(What is required) Read through the listing below and return only the lines containing "link".

(Listed records)
++++++++++++++++++++

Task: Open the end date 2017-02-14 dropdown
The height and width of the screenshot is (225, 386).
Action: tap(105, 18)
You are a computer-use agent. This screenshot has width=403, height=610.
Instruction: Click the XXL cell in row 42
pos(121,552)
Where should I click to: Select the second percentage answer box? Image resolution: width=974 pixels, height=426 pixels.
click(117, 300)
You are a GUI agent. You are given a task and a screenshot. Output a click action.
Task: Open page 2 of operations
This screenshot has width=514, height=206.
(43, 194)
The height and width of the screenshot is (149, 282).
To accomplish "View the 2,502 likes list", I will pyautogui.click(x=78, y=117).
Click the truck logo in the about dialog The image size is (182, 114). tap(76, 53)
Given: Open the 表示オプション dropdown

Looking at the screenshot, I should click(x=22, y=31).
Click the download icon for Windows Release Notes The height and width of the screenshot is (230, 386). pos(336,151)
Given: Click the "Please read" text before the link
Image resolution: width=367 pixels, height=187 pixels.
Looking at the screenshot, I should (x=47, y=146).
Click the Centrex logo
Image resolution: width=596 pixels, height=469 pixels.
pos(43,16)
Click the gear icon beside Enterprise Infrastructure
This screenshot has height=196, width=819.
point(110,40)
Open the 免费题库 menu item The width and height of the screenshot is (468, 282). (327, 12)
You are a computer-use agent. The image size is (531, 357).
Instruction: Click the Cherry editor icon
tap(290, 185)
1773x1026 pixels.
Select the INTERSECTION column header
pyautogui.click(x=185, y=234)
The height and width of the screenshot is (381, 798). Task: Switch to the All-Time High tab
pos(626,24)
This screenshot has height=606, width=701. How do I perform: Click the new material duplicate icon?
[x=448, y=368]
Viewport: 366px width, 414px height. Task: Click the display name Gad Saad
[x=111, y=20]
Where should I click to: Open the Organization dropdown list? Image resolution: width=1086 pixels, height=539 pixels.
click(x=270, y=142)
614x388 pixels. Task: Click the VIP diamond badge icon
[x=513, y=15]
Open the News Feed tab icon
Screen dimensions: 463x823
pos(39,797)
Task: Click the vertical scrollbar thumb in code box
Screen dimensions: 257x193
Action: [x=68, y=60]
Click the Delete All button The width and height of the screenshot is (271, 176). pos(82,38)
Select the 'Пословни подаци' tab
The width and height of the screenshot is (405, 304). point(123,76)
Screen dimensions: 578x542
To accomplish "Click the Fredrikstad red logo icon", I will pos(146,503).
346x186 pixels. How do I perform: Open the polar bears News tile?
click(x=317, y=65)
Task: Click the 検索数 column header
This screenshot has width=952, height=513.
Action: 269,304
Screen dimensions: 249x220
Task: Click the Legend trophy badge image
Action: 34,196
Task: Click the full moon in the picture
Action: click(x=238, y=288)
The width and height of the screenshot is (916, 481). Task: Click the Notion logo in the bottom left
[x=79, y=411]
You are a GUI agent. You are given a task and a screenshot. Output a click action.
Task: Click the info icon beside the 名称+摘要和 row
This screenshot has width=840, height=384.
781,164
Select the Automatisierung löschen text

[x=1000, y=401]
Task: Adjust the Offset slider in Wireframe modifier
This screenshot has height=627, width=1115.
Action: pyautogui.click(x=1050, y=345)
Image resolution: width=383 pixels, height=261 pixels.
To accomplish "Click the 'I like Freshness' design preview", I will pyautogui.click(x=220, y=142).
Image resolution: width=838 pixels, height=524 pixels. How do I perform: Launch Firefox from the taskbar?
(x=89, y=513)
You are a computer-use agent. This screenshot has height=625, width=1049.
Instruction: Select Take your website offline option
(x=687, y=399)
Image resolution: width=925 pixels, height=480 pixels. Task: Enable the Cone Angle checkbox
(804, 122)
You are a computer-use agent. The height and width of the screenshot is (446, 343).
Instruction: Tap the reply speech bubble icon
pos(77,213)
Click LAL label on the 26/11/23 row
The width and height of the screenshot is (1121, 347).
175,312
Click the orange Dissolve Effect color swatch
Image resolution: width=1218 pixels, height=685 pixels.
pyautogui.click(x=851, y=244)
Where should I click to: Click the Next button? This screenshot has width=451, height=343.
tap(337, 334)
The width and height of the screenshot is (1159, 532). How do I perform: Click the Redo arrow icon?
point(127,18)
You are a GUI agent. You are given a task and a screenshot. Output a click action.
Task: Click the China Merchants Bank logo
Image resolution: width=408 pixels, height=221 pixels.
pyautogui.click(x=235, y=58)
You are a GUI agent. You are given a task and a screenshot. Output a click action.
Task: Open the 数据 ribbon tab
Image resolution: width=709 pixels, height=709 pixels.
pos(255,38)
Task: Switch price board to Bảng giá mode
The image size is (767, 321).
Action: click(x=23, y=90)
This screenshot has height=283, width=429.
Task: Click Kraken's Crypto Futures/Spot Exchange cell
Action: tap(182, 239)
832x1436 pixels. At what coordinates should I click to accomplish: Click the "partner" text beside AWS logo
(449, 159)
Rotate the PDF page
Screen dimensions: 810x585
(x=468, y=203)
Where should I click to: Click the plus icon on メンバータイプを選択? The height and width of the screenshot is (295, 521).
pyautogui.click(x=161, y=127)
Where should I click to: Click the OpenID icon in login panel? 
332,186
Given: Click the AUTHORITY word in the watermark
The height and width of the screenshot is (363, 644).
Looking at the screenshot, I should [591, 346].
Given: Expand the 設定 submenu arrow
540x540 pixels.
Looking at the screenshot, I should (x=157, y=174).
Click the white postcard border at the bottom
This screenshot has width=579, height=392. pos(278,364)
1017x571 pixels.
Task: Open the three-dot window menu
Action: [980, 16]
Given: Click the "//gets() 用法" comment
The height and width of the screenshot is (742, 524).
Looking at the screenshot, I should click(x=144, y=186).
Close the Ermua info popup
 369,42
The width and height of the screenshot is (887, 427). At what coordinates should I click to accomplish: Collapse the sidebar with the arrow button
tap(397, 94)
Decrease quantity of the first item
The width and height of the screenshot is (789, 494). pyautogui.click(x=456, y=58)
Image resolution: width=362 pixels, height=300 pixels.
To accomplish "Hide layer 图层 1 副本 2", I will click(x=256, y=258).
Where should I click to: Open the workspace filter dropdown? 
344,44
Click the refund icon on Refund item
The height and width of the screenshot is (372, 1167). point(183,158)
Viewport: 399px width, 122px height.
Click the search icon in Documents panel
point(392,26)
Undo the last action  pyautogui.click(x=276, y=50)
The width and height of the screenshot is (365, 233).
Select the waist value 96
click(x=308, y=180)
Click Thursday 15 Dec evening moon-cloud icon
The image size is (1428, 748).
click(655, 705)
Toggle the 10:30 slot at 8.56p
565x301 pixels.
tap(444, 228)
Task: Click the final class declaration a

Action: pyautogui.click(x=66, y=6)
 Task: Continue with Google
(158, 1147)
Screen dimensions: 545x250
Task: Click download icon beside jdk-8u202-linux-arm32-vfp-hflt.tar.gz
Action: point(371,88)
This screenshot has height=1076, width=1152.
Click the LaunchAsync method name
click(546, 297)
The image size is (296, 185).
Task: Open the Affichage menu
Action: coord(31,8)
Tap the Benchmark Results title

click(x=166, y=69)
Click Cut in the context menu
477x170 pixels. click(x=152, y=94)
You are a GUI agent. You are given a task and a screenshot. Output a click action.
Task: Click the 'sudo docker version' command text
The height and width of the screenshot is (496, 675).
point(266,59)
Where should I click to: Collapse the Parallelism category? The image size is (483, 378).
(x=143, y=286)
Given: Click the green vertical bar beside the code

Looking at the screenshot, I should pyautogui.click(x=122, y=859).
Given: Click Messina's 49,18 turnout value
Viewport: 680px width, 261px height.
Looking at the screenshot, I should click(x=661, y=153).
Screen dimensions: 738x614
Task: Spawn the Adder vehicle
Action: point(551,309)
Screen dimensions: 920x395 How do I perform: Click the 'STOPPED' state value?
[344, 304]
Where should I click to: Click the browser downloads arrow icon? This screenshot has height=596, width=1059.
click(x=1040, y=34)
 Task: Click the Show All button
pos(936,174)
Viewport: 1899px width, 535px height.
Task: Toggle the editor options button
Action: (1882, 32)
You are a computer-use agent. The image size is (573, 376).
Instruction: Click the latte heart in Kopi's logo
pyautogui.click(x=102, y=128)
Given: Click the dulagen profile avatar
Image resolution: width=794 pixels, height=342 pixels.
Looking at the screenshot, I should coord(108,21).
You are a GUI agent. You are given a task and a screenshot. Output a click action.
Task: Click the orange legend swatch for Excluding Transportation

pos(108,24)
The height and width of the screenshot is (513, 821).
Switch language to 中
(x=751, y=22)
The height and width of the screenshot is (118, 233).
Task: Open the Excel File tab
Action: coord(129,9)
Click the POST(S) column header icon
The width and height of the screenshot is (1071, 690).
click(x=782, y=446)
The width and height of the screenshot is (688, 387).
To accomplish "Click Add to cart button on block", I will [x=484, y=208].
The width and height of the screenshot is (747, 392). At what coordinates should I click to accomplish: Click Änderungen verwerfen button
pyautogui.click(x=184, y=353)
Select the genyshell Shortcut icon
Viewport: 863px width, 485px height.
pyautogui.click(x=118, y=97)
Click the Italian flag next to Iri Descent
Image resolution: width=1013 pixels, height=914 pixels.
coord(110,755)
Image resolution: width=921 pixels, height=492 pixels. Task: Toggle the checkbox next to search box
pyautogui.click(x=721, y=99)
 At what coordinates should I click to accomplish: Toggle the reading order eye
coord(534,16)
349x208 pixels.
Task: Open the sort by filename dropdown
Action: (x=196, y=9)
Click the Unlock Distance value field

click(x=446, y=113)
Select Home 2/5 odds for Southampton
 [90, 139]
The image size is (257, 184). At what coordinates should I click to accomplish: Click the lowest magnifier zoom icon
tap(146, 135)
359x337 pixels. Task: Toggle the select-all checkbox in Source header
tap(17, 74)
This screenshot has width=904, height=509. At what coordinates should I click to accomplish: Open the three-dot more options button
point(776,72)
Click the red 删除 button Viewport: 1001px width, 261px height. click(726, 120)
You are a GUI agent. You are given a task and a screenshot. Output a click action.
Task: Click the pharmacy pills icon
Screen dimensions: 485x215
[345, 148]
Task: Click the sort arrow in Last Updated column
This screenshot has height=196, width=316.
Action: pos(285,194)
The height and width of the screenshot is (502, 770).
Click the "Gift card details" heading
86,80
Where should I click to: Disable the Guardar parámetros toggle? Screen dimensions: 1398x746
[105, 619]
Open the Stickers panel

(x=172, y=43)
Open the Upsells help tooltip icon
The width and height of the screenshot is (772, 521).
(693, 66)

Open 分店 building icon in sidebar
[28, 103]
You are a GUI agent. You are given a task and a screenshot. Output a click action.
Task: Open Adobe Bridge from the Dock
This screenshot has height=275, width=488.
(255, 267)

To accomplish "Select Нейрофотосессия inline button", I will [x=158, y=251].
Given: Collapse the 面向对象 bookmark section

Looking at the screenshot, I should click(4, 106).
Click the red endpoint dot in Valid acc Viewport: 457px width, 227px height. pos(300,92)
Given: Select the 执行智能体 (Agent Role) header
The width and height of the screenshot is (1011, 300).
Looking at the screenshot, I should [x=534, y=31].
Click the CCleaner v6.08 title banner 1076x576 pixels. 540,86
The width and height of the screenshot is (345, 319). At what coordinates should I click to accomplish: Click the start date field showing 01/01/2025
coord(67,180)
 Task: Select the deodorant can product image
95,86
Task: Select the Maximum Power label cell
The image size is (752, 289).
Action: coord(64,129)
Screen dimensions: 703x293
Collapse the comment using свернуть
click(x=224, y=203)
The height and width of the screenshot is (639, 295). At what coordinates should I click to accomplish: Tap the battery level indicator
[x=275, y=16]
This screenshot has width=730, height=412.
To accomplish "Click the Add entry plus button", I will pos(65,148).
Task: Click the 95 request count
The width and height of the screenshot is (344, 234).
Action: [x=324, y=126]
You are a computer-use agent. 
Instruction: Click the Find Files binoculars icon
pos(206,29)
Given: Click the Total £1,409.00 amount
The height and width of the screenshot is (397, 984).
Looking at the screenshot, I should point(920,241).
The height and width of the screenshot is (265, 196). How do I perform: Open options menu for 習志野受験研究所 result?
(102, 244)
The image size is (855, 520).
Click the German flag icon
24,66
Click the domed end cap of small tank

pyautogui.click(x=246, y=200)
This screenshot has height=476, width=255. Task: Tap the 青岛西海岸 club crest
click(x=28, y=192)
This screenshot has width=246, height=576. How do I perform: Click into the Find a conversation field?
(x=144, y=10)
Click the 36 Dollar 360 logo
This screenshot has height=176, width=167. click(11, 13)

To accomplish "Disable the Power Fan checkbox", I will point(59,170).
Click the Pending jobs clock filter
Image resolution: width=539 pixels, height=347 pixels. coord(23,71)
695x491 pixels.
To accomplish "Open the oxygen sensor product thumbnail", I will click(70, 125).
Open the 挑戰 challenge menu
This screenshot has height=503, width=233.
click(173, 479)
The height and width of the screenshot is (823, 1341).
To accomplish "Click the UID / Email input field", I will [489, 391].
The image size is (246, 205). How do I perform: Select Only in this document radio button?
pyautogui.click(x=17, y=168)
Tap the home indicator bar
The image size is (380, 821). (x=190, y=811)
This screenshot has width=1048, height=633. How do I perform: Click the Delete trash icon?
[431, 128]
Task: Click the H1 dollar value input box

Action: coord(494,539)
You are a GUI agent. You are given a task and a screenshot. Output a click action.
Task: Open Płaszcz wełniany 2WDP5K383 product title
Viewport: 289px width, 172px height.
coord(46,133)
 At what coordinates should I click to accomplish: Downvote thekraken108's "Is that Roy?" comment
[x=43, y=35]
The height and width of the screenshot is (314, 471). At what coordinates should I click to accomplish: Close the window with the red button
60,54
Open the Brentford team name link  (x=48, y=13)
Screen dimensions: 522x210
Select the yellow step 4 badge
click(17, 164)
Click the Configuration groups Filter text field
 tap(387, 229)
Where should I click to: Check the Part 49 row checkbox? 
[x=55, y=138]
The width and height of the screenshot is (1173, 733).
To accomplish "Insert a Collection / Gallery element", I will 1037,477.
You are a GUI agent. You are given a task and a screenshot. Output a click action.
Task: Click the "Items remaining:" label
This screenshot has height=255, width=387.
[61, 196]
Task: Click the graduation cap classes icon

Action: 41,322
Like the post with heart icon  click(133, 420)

++++++++++++++++++++

(Solution to the problem)
Given: Click the "Please read" text before the link
Open the Brentford team name link  (x=48, y=13)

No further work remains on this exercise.